**REQUIREMENTS:** Swap "Open" for "Launch" in the entries from the first line through the line that contains "coord(498,517)", and give those lines back with nothing else changed.

(A run of entries)
--
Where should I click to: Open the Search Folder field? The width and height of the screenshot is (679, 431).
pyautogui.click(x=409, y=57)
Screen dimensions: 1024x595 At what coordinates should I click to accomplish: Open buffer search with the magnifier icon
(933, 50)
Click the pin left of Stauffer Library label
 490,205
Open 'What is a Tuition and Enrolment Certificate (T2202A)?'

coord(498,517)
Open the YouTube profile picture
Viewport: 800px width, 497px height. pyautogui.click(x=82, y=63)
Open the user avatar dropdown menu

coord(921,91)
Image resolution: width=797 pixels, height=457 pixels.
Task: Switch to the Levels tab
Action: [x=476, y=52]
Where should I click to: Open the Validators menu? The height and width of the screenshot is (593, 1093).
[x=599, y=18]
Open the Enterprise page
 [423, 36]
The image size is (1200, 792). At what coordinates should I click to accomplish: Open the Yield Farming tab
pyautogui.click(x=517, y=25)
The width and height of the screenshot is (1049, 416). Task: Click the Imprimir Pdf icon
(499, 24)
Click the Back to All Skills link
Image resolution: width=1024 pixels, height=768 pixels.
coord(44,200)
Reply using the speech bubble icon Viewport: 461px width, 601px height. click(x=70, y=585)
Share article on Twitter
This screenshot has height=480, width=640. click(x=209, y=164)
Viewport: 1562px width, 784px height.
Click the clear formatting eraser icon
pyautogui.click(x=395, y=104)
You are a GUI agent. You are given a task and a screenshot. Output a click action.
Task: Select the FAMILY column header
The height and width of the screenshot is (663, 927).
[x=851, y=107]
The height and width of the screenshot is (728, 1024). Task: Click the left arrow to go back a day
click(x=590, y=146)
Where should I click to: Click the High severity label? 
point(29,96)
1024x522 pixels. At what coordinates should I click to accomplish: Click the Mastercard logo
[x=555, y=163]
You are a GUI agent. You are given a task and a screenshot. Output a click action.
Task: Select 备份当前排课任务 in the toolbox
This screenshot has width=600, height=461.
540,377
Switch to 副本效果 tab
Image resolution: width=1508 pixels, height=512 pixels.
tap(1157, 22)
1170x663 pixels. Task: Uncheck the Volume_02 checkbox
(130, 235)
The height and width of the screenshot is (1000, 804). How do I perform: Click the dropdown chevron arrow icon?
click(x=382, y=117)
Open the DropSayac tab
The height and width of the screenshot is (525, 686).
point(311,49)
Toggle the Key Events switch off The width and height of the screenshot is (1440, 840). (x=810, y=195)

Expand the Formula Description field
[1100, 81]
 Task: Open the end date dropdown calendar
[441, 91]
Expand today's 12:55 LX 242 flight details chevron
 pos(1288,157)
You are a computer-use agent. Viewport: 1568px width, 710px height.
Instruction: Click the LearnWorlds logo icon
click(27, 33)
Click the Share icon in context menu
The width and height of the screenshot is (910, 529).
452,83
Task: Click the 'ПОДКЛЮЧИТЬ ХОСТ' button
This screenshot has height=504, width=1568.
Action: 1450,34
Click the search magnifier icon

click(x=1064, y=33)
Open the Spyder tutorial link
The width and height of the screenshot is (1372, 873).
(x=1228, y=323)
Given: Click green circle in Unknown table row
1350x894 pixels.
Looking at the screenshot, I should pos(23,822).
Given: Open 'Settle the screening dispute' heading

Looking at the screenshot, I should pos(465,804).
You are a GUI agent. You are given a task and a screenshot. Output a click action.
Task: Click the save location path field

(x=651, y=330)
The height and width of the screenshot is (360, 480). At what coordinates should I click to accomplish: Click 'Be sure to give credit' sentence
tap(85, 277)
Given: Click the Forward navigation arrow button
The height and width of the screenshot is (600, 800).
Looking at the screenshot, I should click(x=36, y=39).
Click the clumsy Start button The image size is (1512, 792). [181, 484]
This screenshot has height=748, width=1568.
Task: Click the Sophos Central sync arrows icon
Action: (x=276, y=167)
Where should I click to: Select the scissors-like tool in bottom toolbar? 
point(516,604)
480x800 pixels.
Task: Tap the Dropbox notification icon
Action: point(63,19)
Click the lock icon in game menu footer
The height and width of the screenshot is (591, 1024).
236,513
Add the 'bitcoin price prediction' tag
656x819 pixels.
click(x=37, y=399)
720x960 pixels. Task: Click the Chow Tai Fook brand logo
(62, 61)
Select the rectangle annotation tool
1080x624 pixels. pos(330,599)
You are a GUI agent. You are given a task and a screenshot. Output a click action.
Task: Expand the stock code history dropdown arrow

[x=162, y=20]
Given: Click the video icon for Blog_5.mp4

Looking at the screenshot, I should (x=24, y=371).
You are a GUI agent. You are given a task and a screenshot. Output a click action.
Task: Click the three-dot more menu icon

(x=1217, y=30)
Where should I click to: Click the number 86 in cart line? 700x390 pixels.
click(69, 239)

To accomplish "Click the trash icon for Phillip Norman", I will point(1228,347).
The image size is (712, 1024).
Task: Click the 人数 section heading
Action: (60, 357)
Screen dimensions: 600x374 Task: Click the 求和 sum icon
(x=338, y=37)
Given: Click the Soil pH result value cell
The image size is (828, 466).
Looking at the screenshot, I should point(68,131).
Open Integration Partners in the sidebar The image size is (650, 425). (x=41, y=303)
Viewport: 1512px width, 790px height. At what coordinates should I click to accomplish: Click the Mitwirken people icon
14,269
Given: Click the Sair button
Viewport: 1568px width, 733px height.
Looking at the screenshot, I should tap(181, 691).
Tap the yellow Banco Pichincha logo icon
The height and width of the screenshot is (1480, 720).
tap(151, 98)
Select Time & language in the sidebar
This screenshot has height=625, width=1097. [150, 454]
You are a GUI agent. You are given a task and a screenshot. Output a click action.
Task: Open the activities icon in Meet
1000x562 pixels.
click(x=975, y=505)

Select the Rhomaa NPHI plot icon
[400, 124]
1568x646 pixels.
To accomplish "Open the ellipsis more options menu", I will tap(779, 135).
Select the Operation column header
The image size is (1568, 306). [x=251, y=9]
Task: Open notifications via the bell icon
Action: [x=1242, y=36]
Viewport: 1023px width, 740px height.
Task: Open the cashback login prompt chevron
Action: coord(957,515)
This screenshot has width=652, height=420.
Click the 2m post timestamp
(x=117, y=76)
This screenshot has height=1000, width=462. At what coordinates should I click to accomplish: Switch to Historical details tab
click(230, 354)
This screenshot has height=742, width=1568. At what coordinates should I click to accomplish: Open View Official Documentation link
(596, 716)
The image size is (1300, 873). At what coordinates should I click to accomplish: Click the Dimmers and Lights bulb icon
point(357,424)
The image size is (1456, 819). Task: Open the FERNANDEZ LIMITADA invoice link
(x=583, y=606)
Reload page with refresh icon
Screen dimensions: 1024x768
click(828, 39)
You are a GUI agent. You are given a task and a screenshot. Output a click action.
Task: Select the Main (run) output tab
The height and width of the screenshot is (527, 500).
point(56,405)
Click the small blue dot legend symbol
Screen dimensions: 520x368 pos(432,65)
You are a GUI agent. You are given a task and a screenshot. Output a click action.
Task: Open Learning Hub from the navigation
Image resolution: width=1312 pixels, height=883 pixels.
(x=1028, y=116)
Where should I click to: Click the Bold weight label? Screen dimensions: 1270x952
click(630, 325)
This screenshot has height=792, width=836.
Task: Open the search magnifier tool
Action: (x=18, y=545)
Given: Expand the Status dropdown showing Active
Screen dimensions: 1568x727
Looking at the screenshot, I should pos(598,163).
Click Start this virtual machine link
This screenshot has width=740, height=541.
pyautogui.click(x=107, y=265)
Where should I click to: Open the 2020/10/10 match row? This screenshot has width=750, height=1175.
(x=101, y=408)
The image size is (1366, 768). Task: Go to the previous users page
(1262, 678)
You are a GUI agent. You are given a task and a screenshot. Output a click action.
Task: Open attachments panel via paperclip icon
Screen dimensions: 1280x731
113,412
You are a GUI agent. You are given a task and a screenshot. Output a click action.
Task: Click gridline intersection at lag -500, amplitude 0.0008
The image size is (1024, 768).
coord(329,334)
--
**EXERCISE RESPONSE:**
Where should I click to: Launch the Search Folder field? The width and height of the screenshot is (679, 431).
pyautogui.click(x=409, y=57)
Screen dimensions: 1024x595 At what coordinates should I click to accomplish: Launch buffer search with the magnifier icon
(933, 50)
Click the pin left of Stauffer Library label
 490,205
Launch 'What is a Tuition and Enrolment Certificate (T2202A)?'

coord(498,517)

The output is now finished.